In der „Kaffeekisch“ steht die Zeit still

Klarenthal · Mit den alten Industrien verschwinden auch die traditionellen Betriebskantinen. Im Saarland erinnert eine immer noch offene Kaffeeküche an das kulinarische Leben der Bergleute. Kundschaft und Angebot haben sich gewandelt – das Flair ist geblieben.

In der "Kaffeekisch Velsen " ist es immer 11.09 Uhr: Die alte Wanduhr ist vor mehr als einem Jahrzehnt stehengeblieben. Auch vieles andere erinnert an die Hochzeiten des vor knapp drei Jahren beendeten Saar-Bergbaus: Im mächtigen Kühltresen aus den 60er Jahren reihen sich Frikadellen, Salat und Lyoner-Wurst, auf dem Regal stehen Konserven, Senf , Essig, Marmelade oder Piccolos. An der Wand darüber der Bergmanns-Gruß: "Glück auf!".

Die "Kaffeekisch" ist die älteste noch betriebene Bergmanns-Kantine im Saarland - eine Mischung aus Imbiss, Kneipe und Kultort. Immer noch kommen ehemalige Bergleute zum Plausch. Vier Stammtische von Bergbau-Rentnern pro Woche gibt es, sagt Pächterin Elke Orth. "Früher war hier die Hölle los."

Nach jeder Schicht unter Tage drängten sich an den Tischen und Tresen in dem alten Gebäude die Bergleute, um sich vor der Busfahrt nach Hause schnell noch bei einem "Bergmannsfrühstück" zu stärken: Lyoner , Brötchen , Senf , Bier und einen Schnaps. Das Gericht ist immer noch ein Renner. Nur die meisten lassen den Schnaps weg und nehmen Kaffee statt Bier. "Die müssen ja noch fahren", sagt Orth.

Die Kundschaft hat sich geändert. Die bringt die Durchgangsstraße von Saarbrücken durch den Warndt nach Frankreich. Handwerker in Arbeitsklamotten, Geschäftsleute im Sakko, Polizisten in Uniform und leuchtend orange gekleidete Arbeiter der nahe gelegenen Müllverbrennungsanlage prägen das Bild. "Die Qualität stimmt, und der Flair erinnert mich an alte Zeiten", erzählt Ex-Bergmann Thomas Kurtz. Der 48-Jährige bildet in der Nähe Baumaschinenfahrer aus und besucht die "Kaffekisch" seit acht Jahren regelmäßig.

Auch das Angebot hat Orth angepasst: Neben Lyoner oder Bier bietet sie jetzt etwa Brötchen mit Lachs und Hering, selbst gemachte Frikadellen oder Wurstsalat an. Weniger gefragt sind heutzutage Lebensmittel für zu Hause. Vieles steht noch im Regal.
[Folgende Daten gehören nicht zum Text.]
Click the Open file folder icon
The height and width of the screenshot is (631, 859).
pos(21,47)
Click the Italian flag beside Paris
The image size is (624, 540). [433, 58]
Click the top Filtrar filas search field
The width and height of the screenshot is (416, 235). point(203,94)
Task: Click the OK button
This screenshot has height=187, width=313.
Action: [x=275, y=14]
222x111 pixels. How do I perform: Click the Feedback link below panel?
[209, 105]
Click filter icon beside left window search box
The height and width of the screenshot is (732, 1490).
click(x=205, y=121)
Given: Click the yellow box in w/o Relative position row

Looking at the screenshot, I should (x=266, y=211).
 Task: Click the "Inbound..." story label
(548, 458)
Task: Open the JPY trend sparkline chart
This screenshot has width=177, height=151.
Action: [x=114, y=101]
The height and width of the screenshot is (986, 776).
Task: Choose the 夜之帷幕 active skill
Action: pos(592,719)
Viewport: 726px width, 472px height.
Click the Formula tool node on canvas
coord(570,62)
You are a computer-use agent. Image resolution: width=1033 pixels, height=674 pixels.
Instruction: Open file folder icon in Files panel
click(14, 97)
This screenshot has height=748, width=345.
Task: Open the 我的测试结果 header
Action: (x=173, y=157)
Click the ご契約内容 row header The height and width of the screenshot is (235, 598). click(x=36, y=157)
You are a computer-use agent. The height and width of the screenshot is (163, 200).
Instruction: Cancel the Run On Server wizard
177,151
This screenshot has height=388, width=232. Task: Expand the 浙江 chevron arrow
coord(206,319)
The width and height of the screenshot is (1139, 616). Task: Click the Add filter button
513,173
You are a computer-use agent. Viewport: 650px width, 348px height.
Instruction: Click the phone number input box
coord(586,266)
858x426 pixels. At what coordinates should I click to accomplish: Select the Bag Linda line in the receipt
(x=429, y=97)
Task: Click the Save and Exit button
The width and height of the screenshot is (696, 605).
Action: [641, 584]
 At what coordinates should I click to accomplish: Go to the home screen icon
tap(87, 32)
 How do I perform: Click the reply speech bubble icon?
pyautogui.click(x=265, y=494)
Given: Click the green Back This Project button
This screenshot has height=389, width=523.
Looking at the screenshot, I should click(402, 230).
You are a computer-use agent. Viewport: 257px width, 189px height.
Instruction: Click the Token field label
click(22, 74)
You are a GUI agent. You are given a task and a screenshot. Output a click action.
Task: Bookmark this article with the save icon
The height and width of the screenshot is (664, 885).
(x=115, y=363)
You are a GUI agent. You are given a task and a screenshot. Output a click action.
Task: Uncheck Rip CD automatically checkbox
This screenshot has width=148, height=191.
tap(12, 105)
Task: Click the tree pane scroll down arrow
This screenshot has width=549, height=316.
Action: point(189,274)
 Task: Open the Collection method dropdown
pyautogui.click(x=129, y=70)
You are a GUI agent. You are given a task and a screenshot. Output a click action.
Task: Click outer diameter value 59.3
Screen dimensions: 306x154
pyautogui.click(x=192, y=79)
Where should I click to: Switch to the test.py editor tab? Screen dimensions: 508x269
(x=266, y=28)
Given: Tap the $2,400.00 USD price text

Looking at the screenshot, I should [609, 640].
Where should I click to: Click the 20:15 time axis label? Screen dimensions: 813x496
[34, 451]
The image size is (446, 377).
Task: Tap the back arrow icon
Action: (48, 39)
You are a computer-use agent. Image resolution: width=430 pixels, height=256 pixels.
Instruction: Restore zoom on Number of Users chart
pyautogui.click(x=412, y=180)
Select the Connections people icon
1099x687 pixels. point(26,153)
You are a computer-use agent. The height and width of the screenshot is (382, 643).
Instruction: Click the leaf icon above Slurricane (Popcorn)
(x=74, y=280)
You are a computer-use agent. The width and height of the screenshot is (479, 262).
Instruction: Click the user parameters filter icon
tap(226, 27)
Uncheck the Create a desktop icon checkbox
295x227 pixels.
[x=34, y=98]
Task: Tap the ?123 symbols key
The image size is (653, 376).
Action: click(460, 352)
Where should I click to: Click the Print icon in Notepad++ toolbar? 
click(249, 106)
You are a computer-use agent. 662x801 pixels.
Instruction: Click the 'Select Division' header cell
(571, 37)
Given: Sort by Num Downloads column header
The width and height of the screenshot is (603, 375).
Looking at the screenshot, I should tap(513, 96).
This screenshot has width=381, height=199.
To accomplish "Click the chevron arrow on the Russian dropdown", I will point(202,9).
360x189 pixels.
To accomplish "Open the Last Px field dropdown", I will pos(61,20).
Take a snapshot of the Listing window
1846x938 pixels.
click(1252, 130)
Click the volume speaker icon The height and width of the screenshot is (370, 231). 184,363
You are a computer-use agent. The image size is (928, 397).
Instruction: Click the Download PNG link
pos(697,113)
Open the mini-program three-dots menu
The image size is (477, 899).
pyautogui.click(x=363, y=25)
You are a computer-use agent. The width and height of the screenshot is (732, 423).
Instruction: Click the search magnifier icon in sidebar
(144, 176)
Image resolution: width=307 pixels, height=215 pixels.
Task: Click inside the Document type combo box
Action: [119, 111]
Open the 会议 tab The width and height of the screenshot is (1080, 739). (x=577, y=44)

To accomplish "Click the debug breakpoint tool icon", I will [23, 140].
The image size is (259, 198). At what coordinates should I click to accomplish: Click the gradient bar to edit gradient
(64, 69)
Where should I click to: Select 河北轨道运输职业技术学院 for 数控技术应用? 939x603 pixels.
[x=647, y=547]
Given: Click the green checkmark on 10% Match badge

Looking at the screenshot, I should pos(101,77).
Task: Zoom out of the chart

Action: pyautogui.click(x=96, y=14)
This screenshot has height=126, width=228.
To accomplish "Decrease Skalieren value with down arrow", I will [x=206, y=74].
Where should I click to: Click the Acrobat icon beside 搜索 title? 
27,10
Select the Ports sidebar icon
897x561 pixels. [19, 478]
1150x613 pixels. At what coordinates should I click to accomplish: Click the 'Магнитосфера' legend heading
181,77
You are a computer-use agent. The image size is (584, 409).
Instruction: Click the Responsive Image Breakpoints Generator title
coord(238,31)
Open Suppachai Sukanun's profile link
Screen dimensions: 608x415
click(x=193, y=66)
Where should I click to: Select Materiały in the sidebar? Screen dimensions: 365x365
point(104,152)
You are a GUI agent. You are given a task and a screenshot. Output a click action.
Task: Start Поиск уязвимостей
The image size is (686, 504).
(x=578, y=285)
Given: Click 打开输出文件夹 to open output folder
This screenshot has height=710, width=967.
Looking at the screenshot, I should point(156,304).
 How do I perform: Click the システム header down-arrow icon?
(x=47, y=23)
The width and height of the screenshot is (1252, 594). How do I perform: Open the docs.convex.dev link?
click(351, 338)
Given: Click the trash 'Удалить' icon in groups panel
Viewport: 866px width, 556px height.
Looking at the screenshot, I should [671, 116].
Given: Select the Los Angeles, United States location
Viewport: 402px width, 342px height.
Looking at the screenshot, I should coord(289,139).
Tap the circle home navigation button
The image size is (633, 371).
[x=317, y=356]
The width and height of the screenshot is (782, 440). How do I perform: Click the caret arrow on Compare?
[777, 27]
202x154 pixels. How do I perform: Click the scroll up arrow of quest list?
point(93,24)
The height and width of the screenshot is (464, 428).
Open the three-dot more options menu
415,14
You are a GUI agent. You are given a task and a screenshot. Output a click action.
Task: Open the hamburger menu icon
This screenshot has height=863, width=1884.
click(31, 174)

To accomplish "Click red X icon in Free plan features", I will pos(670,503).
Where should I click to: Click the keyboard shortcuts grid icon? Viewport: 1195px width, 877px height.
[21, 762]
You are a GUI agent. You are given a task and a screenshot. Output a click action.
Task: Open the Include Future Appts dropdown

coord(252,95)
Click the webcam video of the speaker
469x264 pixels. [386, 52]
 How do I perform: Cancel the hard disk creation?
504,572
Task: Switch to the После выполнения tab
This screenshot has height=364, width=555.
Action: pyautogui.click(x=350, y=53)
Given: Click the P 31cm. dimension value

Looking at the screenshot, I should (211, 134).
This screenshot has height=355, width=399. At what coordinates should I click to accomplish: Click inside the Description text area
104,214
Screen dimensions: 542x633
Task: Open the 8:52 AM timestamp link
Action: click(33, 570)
Aber: "Das brauchen wir meist nur noch für den Eigenbedarf", erklärt Orth.

Früher war das anders. "Als ich in den 70er Jahren anfing, kamen noch viele Ehefrauen und Rentner, um in den Kantinen einzukaufen. Die Wurst war da oft billiger als beim Metzger, der sie produziert hatte", erinnert sich Martin Becker (54), früher Vize-Chef des Betriebsrates im Bergwerk Saar. Und das war eine saarländische Besonderheit. "An der Ruhr gab es so was nicht. Da haben die Bergwerkskantinen heute eher Bistro-Charakter", berichtet Becker.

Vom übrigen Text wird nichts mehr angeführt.